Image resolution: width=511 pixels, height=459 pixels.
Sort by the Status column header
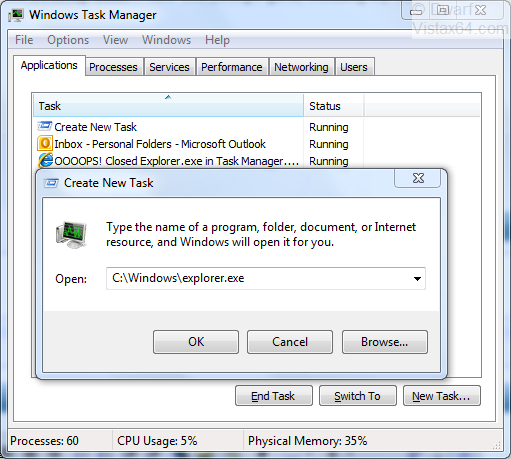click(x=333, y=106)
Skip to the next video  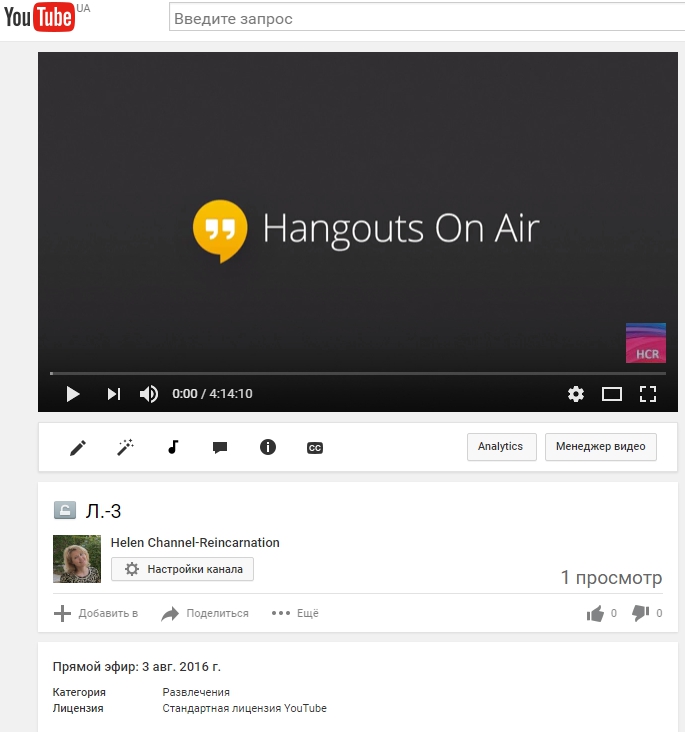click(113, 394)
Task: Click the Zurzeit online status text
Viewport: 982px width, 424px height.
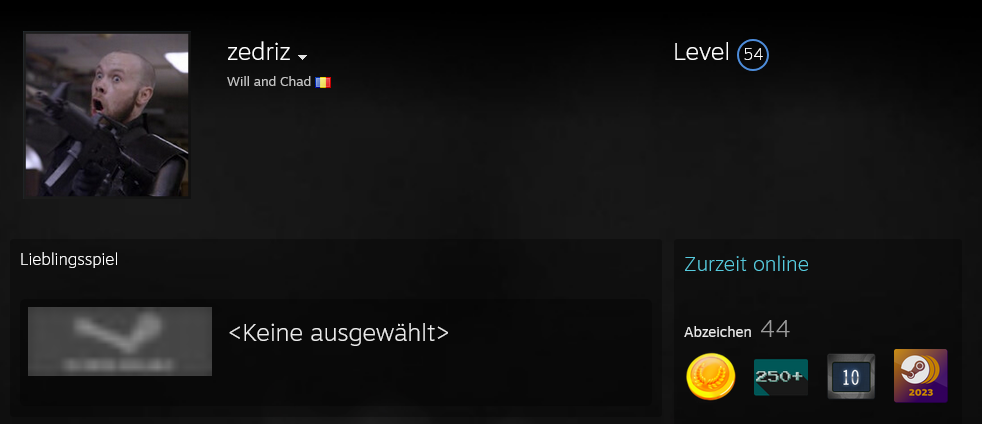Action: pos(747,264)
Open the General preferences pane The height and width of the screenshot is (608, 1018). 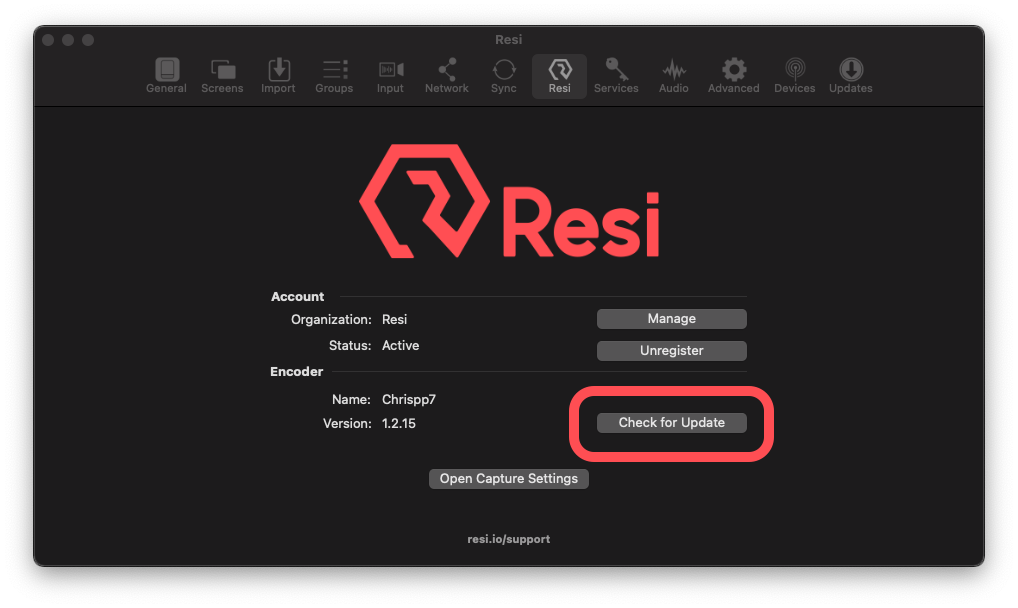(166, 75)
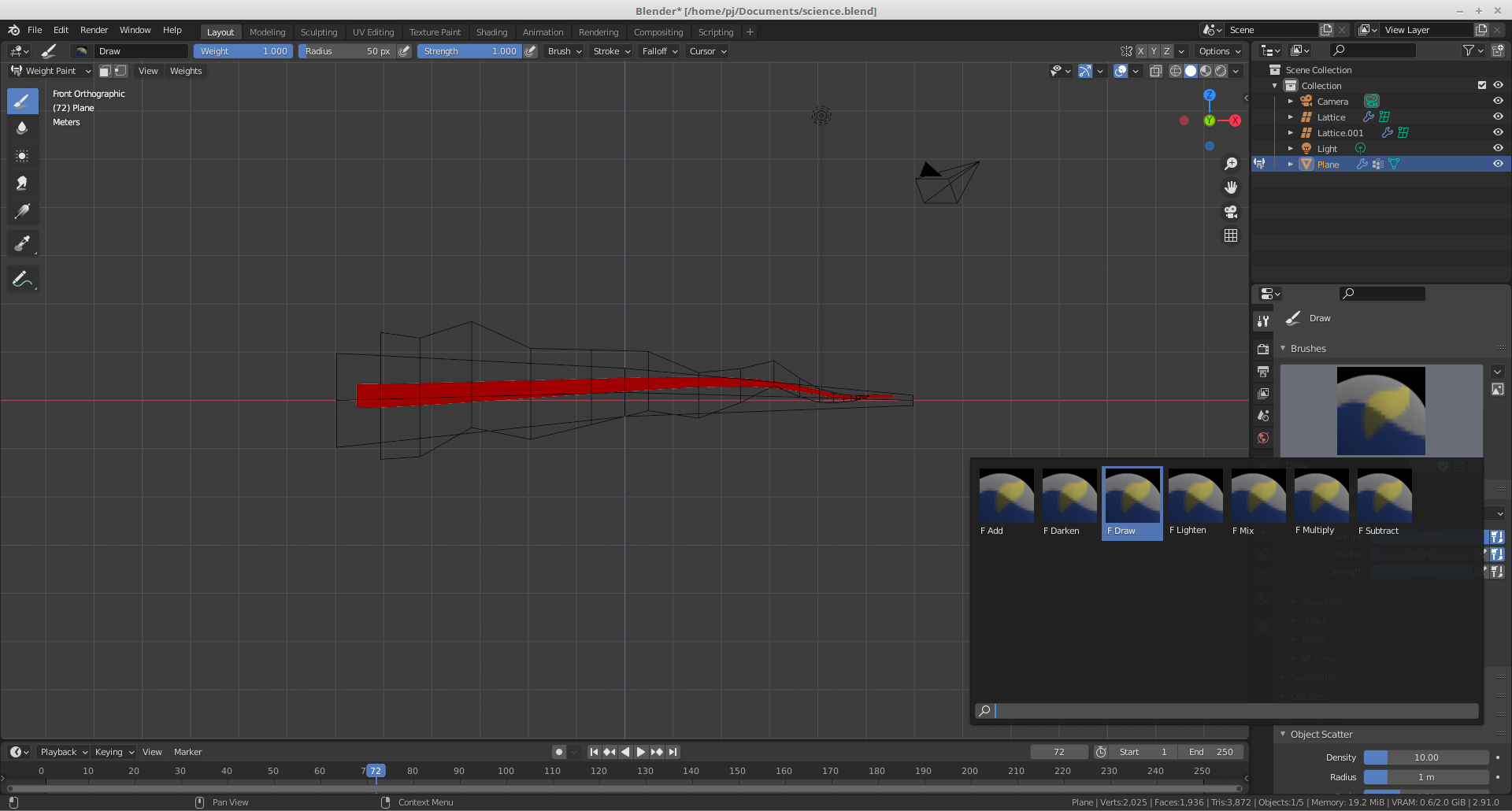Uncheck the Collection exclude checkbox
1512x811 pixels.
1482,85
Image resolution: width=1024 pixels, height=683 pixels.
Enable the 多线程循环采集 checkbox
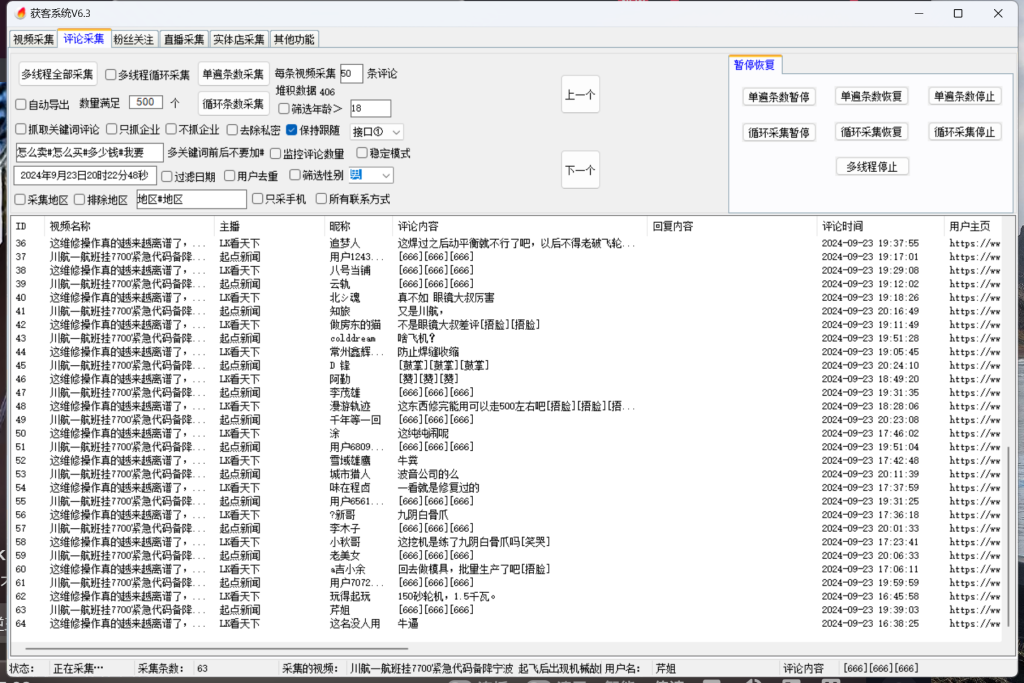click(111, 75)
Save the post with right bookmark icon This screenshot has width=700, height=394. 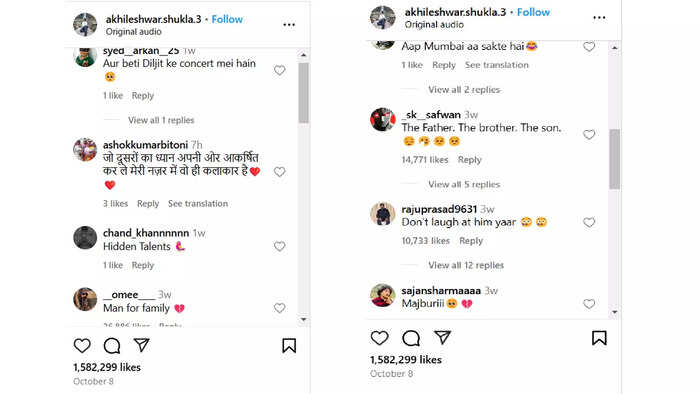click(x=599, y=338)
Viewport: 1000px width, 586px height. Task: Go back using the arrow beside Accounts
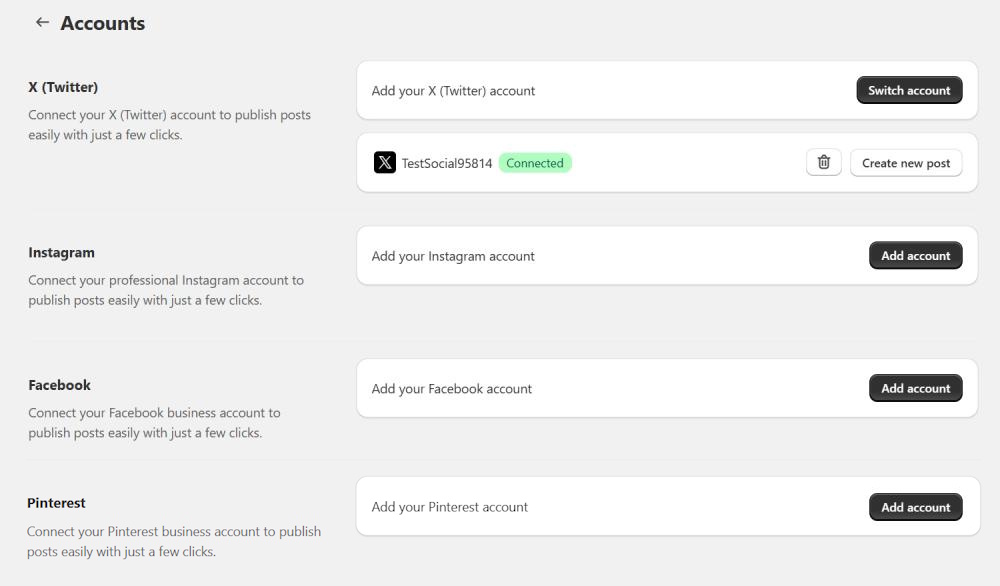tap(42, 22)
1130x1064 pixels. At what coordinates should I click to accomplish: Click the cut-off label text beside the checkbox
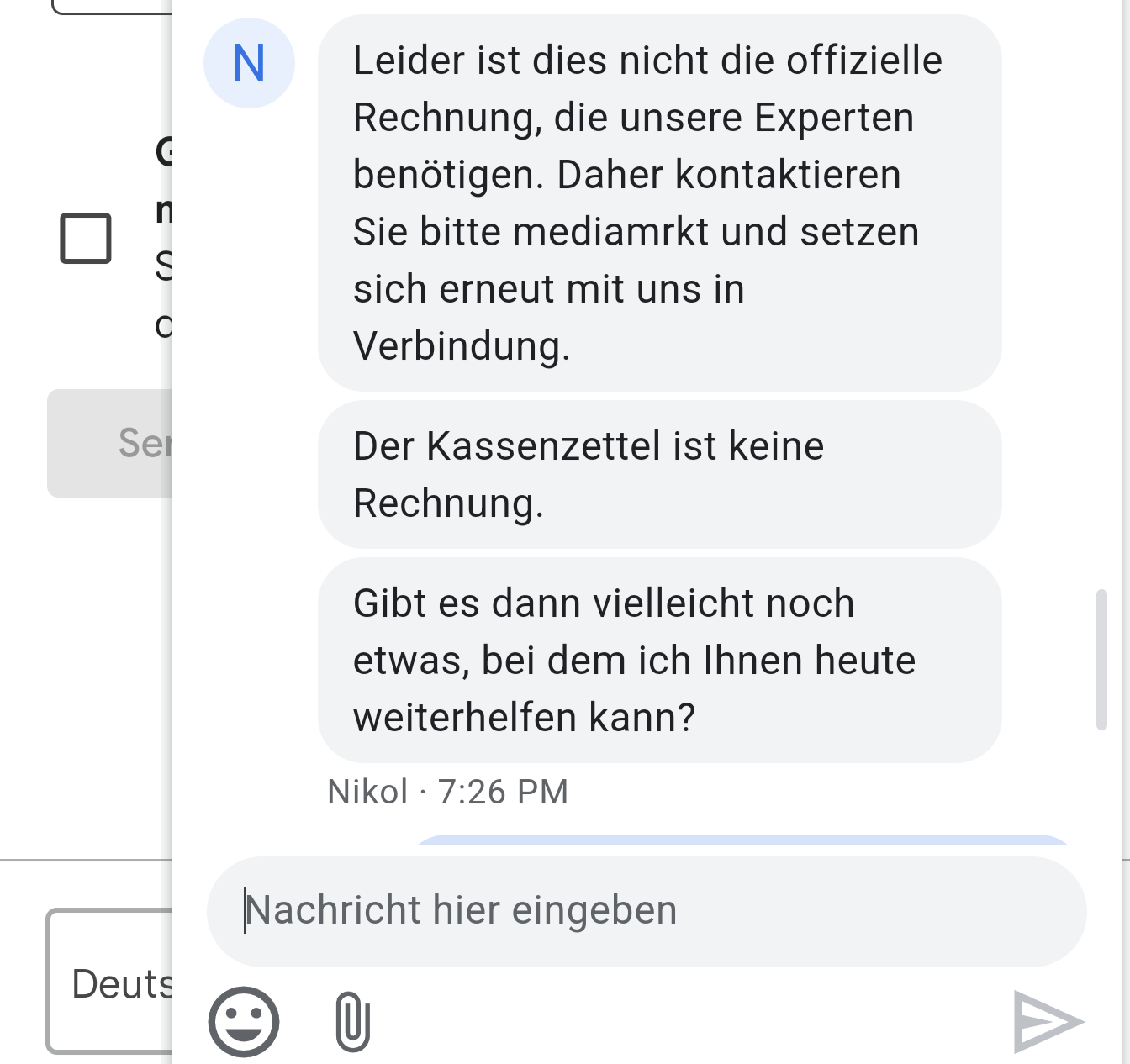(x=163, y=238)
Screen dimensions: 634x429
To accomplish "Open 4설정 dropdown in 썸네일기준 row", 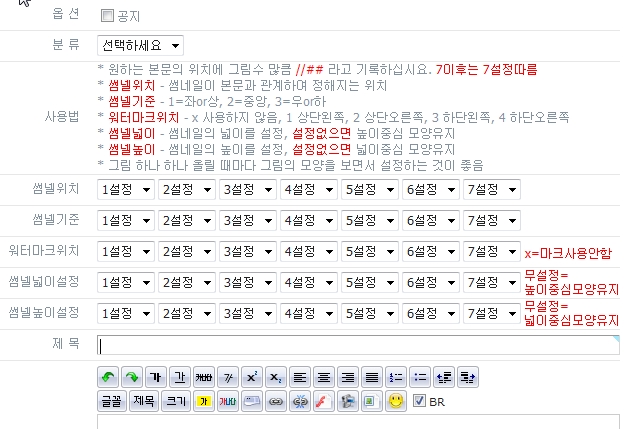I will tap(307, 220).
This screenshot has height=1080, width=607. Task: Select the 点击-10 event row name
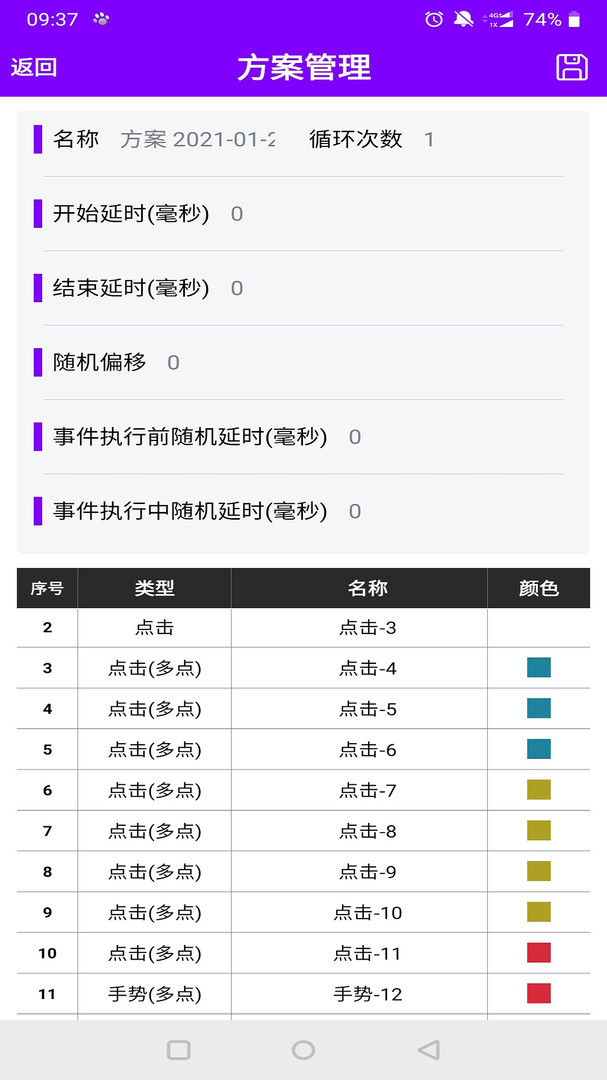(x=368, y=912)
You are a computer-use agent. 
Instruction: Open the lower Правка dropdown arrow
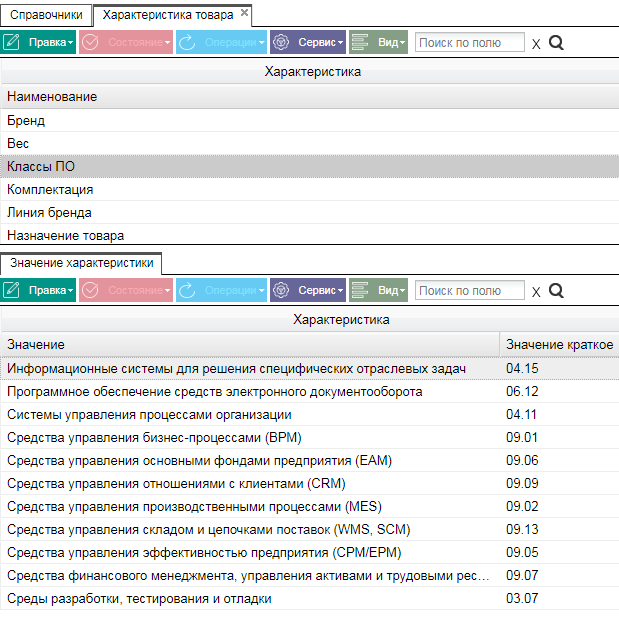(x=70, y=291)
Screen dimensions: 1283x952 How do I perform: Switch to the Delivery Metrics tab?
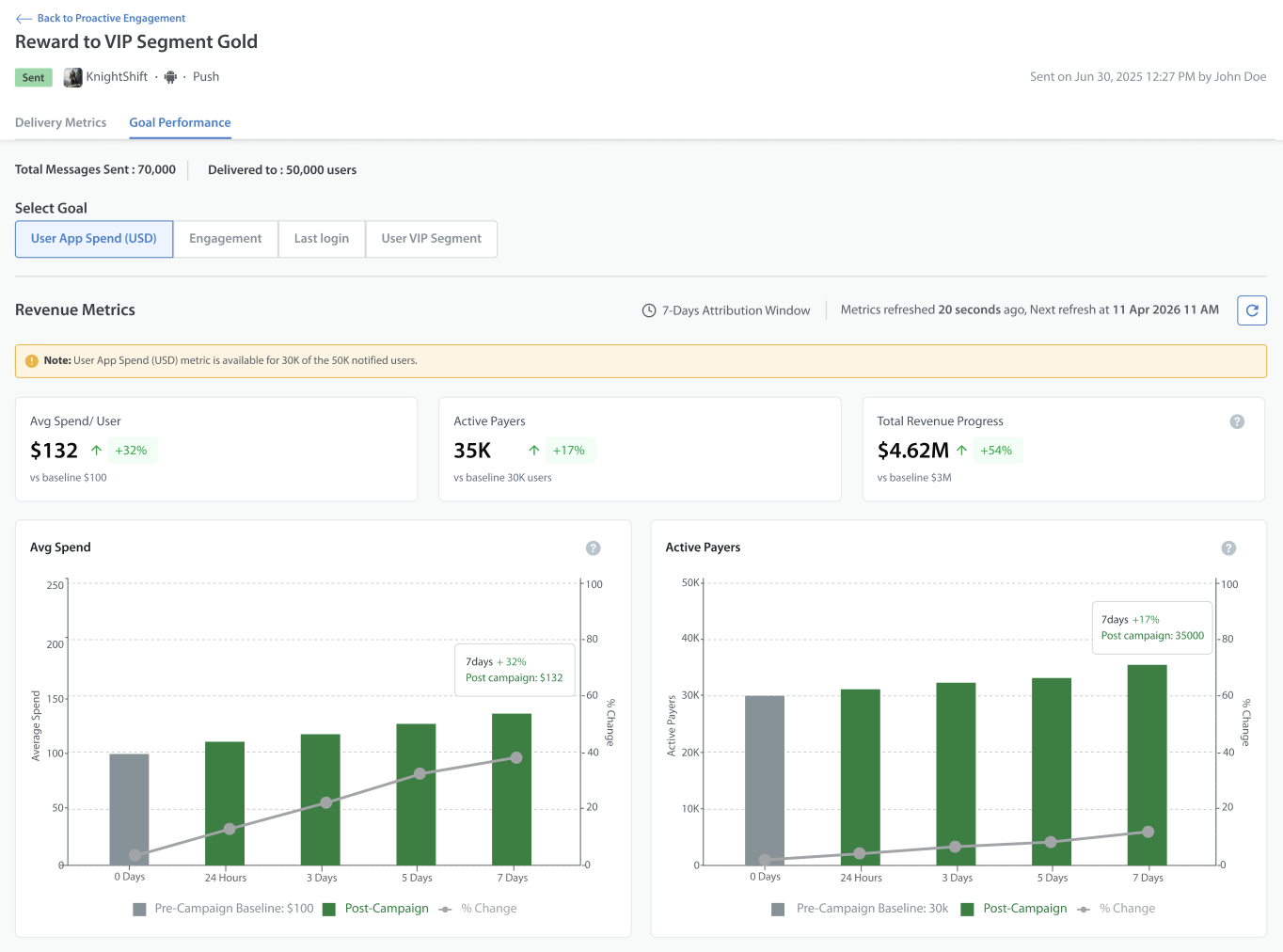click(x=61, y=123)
▬▬▬▬▬▬▬▬▬▬
* EXERCISE:
Only a number is wanted: how many lines of the material include the word "resolution".

* RESULT BELOW:
2